> **What you have to do**
Which lines of the records below contain the word "axis"? Show each one.

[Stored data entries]
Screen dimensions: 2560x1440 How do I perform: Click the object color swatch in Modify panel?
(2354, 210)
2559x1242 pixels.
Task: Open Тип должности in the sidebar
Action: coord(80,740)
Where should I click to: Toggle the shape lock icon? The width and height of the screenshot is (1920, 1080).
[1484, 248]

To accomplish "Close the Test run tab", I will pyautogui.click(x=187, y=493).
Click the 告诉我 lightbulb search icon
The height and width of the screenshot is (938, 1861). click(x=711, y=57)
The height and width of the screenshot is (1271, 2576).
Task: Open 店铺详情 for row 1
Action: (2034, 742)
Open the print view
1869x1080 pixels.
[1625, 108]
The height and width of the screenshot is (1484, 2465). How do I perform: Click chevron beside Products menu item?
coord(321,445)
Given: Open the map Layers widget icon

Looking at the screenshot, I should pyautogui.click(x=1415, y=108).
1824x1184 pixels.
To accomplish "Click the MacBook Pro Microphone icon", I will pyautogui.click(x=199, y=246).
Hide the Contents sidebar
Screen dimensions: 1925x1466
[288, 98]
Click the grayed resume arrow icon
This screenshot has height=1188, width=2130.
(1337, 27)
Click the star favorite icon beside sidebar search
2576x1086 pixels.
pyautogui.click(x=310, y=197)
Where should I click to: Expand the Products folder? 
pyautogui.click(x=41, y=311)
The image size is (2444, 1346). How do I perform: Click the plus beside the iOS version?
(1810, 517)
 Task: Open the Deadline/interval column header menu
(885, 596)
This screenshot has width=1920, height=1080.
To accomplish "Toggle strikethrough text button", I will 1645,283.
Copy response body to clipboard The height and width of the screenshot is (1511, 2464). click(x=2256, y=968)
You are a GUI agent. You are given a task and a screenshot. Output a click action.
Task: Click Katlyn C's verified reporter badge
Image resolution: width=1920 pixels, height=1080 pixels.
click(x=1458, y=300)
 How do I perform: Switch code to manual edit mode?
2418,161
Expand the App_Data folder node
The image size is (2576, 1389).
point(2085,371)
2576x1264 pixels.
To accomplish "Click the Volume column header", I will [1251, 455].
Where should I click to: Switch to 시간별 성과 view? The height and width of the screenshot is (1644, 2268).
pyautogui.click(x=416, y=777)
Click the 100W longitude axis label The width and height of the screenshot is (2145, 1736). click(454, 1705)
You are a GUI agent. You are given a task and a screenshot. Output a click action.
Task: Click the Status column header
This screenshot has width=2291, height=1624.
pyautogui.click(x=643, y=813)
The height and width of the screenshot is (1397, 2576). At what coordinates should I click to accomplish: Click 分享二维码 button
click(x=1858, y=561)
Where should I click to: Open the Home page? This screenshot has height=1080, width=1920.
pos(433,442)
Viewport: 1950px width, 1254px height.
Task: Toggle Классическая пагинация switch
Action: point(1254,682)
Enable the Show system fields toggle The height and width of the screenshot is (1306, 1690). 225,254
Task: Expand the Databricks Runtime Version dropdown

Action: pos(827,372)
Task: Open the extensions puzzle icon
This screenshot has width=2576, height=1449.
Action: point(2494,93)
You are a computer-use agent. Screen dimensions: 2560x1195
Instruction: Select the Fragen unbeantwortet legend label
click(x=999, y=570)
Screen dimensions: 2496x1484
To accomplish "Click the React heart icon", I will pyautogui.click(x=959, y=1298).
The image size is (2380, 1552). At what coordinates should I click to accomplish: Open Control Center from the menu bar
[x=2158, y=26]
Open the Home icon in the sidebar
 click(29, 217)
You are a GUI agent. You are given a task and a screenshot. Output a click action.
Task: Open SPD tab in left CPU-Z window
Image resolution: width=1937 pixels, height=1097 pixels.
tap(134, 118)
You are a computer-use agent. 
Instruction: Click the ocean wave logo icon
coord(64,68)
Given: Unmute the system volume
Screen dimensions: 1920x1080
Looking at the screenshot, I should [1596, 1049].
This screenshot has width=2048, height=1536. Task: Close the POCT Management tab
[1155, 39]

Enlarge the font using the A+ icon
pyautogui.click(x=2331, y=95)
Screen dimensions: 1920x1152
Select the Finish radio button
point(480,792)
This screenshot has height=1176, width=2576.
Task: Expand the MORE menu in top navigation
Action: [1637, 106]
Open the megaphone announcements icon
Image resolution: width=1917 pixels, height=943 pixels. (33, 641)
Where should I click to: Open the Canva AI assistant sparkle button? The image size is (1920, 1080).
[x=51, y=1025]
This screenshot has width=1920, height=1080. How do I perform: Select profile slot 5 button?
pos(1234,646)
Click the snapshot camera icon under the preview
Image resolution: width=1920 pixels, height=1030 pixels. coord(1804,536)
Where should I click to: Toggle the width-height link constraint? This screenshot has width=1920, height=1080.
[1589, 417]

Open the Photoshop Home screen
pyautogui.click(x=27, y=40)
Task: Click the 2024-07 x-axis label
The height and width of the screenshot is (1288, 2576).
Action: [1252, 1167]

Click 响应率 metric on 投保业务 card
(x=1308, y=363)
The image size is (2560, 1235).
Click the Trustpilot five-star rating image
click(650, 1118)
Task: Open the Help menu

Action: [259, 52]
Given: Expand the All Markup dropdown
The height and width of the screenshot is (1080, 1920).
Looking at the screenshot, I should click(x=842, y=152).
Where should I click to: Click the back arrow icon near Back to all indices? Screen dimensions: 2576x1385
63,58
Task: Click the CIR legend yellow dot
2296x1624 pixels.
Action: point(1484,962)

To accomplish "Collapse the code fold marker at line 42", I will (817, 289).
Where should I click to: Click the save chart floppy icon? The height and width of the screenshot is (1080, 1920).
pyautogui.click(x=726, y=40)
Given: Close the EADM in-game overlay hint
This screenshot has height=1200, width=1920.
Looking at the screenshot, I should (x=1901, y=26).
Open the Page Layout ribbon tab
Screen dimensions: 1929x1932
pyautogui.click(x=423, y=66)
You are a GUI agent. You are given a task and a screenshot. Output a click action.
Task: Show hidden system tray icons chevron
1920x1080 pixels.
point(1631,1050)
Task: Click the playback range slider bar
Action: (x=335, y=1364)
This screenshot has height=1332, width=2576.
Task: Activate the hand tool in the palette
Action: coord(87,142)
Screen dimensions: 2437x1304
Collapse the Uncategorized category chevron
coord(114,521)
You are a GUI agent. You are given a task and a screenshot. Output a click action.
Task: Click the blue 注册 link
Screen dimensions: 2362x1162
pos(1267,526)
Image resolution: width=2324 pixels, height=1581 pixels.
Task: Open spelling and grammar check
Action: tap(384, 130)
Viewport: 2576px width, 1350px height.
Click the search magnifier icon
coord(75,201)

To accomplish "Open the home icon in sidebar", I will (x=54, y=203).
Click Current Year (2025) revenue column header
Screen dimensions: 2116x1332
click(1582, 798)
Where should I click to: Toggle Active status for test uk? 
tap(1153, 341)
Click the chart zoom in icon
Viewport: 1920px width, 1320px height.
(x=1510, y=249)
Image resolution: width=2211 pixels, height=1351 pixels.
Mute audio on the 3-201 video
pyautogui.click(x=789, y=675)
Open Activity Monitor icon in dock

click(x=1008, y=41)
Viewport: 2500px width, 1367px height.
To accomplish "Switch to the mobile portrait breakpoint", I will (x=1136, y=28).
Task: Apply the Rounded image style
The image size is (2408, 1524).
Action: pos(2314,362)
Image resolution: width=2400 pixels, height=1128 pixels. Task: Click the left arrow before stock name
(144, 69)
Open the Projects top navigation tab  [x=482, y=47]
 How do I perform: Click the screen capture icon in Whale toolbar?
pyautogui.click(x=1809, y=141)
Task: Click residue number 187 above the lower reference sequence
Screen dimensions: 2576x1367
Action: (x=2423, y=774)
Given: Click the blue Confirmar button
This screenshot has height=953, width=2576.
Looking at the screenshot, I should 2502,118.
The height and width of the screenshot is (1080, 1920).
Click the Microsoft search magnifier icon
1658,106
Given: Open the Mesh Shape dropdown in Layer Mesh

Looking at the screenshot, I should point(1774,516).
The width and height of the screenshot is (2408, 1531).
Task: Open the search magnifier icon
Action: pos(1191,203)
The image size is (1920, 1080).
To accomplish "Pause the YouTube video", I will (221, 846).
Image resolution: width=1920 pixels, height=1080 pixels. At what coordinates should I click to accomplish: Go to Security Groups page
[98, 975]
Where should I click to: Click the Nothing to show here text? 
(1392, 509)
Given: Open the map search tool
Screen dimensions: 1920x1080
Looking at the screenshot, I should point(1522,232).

> **Output for this task**
Click the 100W longitude axis label The width and height of the screenshot is (2145, 1736). click(454, 1705)
Task: Click the 2024-07 x-axis label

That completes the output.